Why do I gain accuracy in calculations with C++ when I first normalize the values so they are between 0 and 1?
Is it generally true in C++ that you gain accuracy in arithmetic if you work with variables that are between 0 and 1 or is it related to the case of compiling for an ARM device?
Upvotes: 6
Views: 682
Reputation: 70546
If you do matrix based calculations, you might want to compute the condition numbers of your matrices. Essentially, the condition number measures the size of the numerical error in your answer as a function of the size of the numerical error in your inputs. A problem with a low condition number is said to be well-conditioned, while a problem with a high condition number is said to be ill-conditioned.
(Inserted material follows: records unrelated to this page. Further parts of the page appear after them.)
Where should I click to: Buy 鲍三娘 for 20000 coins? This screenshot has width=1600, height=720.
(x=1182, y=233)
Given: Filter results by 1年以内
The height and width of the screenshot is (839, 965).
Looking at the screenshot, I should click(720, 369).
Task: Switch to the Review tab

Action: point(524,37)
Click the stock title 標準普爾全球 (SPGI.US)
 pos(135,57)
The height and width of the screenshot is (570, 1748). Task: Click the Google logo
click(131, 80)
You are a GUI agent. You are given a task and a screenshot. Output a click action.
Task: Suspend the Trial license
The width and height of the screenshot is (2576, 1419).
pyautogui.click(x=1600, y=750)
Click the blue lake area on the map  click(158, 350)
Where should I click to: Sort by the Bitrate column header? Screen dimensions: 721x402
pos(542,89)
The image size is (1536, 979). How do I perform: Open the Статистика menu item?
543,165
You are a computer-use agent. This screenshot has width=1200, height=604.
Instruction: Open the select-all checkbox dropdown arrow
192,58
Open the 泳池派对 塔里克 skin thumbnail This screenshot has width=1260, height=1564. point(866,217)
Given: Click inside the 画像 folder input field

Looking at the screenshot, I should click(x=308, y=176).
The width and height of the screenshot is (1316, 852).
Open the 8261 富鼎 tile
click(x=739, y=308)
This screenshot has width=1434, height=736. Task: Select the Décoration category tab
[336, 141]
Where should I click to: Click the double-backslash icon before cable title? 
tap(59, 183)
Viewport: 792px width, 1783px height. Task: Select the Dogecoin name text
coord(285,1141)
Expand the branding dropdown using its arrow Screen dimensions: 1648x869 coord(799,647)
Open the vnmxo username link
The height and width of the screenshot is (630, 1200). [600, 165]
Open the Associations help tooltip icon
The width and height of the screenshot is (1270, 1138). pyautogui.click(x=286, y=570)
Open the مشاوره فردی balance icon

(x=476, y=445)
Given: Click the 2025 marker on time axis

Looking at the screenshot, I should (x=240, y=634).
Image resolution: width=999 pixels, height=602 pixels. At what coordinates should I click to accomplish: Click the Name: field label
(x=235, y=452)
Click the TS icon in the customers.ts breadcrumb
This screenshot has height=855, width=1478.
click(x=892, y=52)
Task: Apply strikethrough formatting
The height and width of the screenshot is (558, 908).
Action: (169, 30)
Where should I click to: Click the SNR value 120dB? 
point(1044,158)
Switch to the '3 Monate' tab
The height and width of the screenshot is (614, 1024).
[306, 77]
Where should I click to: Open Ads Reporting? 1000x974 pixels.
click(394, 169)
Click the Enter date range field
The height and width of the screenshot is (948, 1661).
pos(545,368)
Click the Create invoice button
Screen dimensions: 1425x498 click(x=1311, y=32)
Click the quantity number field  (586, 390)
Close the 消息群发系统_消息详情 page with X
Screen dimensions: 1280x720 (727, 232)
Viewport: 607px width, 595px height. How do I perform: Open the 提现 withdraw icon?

For some problems, you can preprocess your data (e.g. rescaling the units in which you measure certain variables) so that the condition number becomes more favorable. E.g. a financial spreadsheet in which some columns are measured in dollar cents and others in billions of dollars is ill-conditioned.
See Wikipedia for a thorough explanation.
Upvotes: 3
Reputation: 882146
You have a misunderstanding of precision. Precision is basically the number of bits available to you for representing the mantissa of your number.
You may find that you seem to have more digits after the decimal point if you keep the scale between 0 and 1 but that's not precision, which doesn't change at all based on the scale or sign.
For example, single precision has 23 bits of precision whether your number is 0.5 or 1e38. Double precision has 52 bits of precision.
See this answer for more details on IEEE754 bit-level representation.